Yeah, so much of our lives are dictated by machines—even outside of the musical realm. You are constantly reacting to a prompt from some kind of computer. It becomes more and more our mode of being. It's just taken for granted that when you record these days, you record to a grid, to a metronome. Which is in itself a flat concept—I call that "grid fallacy." Depending on what type of sampler, what type of sequencer your working with, that breakdown of minutes and seconds is going to come out slightly different. It will go off grid. There is no exact measurement of time. Despite our tools and our best attempts, one plus one still isn't two. It's an approximation.
I think with music and vibrations, we get these glimmers of this other tempo, this other way of timing things that is based on human experience instead of reacting to a machine. I did my time in electronic music, in the "pre-DM" scene, before there was such a thing as EDM. But even at its best, techno and, obviously, hip-hop is about the interaction between man and machine. We are getting now to the point where it is the reaction of man to machine, a lot of the times. That's the impetus behind this record: where is the human in all of this?
You made a funny mockumentary about the classic image of an other-worldly eccentric musical genius—guys like Sun Ra. Is that a career model you look toward?
Sun Ra and all these guys are a huge influence. I think part of that is, the mystery of what people love is trying to figure out what the reality is. There is this tradition in L.A. of songwriter/arrangers in the studio system. So you got like Harry Nilsson and Van Dyke Parks, different people like that, who were writing and arranging for the Beach Boys and different groups in that era.
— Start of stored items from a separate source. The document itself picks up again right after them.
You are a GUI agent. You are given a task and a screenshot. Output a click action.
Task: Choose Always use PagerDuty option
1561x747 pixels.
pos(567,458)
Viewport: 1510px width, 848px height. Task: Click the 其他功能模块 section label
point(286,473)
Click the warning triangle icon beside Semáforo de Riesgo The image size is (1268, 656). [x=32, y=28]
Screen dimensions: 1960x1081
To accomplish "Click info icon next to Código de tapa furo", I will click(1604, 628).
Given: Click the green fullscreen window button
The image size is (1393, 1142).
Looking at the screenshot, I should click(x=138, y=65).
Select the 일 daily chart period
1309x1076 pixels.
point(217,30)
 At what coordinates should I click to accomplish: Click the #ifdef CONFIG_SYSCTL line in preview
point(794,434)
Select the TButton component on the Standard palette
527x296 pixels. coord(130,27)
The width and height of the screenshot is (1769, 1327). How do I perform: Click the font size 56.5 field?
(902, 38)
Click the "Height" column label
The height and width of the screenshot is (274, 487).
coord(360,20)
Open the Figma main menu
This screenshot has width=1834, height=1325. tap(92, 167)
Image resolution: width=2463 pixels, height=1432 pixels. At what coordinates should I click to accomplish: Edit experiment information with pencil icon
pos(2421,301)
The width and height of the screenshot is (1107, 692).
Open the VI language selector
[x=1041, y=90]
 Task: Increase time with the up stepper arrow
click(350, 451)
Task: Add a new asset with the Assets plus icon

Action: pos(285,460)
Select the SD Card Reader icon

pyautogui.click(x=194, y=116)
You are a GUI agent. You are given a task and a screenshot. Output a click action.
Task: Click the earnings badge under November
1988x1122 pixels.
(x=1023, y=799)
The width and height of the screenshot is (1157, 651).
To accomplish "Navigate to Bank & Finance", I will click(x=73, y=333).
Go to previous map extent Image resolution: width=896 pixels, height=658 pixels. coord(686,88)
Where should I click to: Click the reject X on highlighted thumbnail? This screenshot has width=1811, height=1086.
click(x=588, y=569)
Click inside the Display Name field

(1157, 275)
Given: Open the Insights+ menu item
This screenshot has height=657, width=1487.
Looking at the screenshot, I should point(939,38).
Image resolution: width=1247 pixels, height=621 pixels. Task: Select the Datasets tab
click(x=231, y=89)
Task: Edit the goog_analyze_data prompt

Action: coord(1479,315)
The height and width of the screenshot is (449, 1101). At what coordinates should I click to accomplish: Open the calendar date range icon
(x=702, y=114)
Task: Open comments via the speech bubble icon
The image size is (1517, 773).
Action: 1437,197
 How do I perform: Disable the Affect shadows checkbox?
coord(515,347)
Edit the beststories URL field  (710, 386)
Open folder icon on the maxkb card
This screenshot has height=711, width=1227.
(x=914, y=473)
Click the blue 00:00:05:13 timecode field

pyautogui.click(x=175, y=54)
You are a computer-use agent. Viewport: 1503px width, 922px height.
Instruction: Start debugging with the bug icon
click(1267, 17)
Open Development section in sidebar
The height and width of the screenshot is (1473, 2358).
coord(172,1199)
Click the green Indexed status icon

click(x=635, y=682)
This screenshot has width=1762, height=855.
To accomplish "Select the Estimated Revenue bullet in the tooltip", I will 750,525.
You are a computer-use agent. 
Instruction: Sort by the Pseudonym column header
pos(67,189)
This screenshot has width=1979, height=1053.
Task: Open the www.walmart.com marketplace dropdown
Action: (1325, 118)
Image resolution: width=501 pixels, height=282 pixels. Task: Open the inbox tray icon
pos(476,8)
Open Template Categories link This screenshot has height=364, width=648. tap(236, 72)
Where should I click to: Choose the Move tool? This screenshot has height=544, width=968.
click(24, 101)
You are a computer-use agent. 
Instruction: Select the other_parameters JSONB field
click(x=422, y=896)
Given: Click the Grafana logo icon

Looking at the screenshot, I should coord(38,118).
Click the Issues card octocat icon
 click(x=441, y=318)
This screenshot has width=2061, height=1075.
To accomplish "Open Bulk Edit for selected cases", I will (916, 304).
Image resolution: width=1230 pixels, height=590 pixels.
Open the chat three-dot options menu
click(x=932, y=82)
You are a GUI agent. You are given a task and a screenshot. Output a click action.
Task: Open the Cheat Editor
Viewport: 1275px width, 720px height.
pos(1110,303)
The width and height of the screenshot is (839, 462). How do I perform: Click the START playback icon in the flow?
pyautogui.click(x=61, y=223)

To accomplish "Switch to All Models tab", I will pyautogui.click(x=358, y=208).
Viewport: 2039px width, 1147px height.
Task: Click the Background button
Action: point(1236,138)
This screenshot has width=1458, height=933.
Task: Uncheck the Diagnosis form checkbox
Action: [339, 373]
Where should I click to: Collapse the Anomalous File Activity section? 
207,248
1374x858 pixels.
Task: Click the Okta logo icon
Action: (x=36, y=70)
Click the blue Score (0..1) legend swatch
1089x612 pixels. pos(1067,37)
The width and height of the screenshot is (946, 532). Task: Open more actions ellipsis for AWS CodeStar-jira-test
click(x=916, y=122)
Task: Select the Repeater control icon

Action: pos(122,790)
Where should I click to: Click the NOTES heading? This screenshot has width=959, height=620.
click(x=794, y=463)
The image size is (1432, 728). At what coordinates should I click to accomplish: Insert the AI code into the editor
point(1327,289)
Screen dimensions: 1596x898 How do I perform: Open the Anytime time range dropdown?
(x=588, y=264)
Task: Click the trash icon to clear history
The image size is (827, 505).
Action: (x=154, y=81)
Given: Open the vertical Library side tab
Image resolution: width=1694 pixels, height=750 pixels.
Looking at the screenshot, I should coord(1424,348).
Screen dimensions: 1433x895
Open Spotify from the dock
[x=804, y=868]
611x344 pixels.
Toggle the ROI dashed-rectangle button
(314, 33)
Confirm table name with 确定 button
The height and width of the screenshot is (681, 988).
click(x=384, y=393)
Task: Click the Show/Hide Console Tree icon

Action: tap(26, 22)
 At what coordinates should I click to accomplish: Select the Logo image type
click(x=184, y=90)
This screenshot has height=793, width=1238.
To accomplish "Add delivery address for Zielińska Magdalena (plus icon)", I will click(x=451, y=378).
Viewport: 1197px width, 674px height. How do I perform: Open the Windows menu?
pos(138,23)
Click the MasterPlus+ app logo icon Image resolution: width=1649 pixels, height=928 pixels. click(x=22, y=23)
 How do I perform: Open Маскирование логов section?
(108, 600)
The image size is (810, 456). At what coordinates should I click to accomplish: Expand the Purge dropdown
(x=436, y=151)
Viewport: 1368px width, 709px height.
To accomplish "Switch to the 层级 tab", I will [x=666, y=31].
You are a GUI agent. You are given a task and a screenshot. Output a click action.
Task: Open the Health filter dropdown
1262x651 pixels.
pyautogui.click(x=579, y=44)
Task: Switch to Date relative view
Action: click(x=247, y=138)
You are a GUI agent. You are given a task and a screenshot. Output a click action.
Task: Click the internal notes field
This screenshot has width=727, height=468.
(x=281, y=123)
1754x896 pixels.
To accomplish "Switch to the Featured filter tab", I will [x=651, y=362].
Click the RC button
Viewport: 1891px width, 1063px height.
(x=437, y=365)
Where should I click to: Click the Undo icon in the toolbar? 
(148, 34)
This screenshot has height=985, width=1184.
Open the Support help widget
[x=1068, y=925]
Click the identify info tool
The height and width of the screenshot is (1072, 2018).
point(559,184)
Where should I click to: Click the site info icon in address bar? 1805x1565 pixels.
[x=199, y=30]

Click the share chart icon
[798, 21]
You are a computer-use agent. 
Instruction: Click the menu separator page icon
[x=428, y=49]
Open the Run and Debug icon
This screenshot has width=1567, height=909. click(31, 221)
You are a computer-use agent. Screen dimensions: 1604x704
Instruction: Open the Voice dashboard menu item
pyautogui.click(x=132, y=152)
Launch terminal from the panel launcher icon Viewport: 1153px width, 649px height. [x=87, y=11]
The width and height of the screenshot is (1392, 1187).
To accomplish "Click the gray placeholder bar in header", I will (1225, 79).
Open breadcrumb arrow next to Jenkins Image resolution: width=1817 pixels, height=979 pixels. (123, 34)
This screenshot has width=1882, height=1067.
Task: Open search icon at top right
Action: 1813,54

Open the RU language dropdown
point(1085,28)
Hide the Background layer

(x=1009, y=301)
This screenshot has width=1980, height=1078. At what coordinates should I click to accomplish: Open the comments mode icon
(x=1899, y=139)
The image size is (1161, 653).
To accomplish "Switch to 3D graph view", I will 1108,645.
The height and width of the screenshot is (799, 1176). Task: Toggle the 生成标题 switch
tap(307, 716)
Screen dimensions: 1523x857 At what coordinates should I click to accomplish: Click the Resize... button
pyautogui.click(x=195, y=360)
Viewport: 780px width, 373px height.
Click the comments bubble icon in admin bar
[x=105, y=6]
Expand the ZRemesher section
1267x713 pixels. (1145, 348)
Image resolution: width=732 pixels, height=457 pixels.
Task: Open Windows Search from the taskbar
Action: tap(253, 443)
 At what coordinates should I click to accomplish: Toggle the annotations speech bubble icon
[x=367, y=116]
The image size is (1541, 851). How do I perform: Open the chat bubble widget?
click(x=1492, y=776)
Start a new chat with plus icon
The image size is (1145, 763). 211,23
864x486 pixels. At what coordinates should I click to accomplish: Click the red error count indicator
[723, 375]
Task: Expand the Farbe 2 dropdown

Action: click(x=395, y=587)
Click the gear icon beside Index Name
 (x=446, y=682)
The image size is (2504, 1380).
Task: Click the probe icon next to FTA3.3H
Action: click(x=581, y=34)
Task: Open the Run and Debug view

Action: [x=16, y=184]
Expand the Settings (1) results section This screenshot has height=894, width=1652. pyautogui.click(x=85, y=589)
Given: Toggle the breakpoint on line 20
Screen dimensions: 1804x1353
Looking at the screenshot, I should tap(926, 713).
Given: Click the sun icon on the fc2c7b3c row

Or Todd Rundgren, let's say. They get studio access on the periphery of the industry to create this compositional and arranging production that then gets sampled by hip-hop, and all genres. There's something about that tradition in L.A. that I have copped into on this record. A lot of the tracks were done in studio time before and after other sessions, where I am sort of working on the periphery of the industry, but the industry is changing. So I managed to have access to studios, and then channel that into a fully independent release.
Are you more excited to put a record out as Mocky and perform, or create through producing another artist?
It's a beautiful pendulum. Either one on their own wouldn't be for me.